→ Written instruction: How many of the lines below contain the word "width"? Reply with the number alone.

→ Input material:
• • • • •

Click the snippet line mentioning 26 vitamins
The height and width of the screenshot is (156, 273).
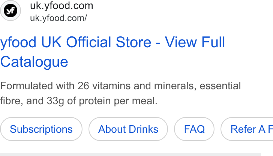tap(120, 86)
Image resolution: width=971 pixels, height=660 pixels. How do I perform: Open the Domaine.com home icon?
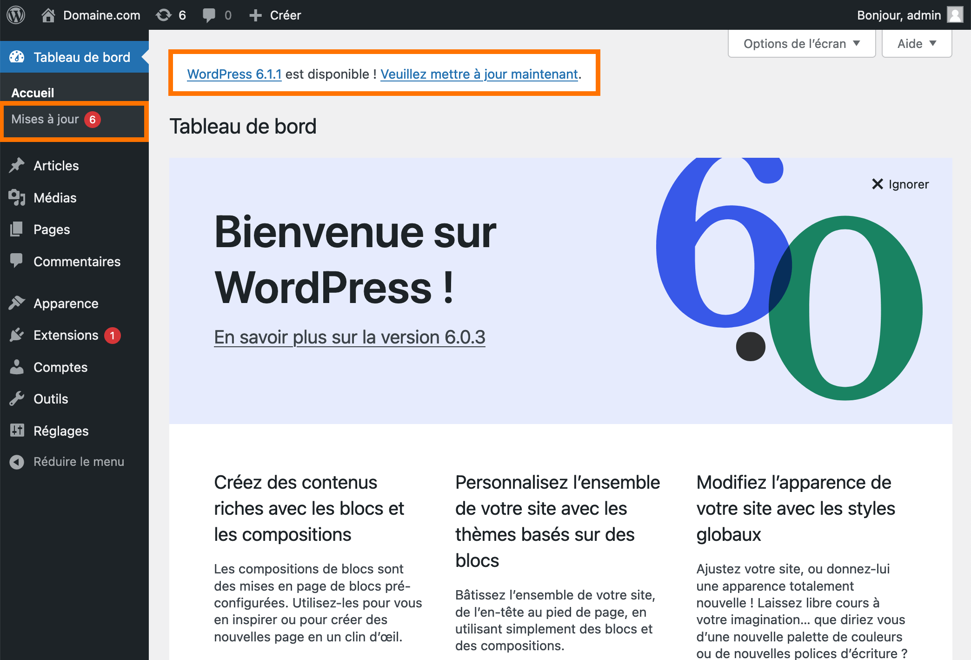(x=49, y=15)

• • • • •

→ Solution for this task: 2